Mergers and acquisition notifications up 90 during 2015

By Business & Finance
07 January 2016
mergers and acquisitions

The number of merger and acquisition (M&A) transactions notified to the Competition and Consumer Protection Commission (CCPC) rose to 78 in 2015, up 90% on 2014.

As well as an increase in domestic M&A activity, this steep rise reflects 2014 rule changes that lowered Irish reporting thresholds; 39 out of 78 deals notified in 2015 would not have met pre-2014 thresholds.

Concurrently, Irish deals – transactions with an Irish target – rose to 80% of deals notified, compared to 35% pre-2015.

Additionally, despite an overall increase in filings and a buoyant M&A year internationally, foreign-to-foreign deal notifications fell year-on-year from 19 to 16. This also most likely reflects Ireland’s revised thresholds. These details are contained in an end of year Irish Merger Control review and analysis published by McCann FitzGerald today.

Philip Andrews of McCann FitzGerald noted: “Overall activity has risen sharply in 2015. We expect this trend to continue into 2016. It is due primarily to 2014 rule changes that lowered Irish reporting thresholds, although it may also reflect increased M&A activity. As the number of deals notified accelerates, the CCPC is taking more time to investigate mergers – another trend we’d expect to continue in the New Year. The CCPC generally aims to clear deals as quickly as possible, conscious that delay increases market risk for business.”

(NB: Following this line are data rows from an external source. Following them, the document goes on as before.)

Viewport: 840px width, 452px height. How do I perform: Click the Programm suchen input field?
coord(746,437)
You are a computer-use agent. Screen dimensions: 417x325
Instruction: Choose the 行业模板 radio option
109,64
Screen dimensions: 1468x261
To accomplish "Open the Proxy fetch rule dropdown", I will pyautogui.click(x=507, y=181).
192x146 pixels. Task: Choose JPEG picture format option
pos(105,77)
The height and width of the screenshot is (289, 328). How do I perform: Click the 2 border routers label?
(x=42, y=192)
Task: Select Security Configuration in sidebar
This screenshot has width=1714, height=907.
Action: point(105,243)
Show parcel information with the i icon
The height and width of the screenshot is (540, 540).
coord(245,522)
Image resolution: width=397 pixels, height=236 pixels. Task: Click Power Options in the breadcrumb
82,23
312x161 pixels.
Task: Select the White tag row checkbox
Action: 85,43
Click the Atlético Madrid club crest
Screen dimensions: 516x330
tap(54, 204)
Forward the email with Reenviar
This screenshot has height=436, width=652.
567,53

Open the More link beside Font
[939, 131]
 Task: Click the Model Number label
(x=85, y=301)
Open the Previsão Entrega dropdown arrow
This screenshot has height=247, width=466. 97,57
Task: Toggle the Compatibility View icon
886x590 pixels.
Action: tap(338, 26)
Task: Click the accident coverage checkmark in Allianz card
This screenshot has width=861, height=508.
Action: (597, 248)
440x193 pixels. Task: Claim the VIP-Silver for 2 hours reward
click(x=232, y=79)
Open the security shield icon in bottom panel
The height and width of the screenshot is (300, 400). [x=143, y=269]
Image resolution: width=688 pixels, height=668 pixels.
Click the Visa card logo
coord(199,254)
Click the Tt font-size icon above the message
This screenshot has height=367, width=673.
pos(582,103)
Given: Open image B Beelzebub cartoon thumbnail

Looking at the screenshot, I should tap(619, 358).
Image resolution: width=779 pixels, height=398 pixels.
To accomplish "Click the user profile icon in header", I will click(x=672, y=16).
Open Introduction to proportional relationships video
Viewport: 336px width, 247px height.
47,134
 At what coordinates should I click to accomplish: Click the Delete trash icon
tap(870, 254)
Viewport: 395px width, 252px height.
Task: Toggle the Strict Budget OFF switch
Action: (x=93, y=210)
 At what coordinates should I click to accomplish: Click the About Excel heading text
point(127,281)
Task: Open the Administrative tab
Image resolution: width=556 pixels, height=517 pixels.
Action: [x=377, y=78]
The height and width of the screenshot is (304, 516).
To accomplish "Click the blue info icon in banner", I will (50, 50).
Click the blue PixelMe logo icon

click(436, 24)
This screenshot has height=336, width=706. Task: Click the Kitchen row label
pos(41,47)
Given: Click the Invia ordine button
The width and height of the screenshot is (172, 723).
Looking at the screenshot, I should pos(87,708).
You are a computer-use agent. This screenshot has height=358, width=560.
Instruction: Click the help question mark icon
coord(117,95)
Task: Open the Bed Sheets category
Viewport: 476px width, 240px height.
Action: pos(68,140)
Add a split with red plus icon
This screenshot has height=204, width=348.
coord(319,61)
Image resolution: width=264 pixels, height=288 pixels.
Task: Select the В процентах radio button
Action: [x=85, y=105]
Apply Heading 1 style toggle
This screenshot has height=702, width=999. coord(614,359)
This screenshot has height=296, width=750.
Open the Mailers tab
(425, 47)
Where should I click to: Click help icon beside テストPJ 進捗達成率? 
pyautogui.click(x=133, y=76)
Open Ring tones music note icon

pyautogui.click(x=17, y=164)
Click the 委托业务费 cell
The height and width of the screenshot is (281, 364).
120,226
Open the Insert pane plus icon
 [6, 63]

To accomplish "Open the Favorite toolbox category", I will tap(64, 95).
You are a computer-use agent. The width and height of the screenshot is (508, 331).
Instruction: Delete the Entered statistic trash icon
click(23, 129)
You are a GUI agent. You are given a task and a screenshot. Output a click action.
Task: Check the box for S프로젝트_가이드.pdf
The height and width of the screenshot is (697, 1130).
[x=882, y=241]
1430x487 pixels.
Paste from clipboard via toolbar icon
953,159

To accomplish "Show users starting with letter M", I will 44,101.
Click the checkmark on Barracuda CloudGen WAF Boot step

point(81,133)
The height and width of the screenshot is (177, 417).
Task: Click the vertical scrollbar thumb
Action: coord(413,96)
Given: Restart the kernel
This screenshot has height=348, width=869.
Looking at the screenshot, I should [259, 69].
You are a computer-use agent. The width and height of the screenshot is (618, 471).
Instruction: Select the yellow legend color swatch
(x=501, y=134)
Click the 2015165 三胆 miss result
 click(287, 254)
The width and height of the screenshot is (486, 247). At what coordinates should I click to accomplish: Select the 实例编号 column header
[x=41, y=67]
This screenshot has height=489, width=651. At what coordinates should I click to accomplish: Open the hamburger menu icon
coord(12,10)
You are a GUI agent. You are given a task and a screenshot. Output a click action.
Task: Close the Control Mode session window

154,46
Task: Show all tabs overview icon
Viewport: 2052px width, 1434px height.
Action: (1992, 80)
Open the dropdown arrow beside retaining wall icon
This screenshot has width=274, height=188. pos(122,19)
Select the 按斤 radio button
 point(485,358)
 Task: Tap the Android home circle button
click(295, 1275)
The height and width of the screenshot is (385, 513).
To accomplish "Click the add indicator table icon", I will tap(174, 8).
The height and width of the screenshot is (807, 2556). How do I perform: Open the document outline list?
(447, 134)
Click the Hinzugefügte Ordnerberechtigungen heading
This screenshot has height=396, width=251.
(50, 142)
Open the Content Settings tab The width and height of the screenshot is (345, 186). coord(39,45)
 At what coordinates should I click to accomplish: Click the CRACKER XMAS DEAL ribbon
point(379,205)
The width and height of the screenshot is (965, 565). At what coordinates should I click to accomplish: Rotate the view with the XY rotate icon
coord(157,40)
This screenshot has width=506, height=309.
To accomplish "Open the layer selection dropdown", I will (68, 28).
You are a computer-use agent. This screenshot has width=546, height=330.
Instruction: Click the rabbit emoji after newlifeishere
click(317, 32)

Damian Collins of McCann FitzGerald added: “New filing thresholds adopted in 2014 have largely achieved the policy aim: more Irish deals were notified in 2015 and fewer international ones. But some now question if revised thresholds are too low. Buying a relatively small business or property may now be subject to advance CCPC filing and approval. Two 2015 notifications concerned acquisitions of a single hotel and another concerned a single Dublin office building.”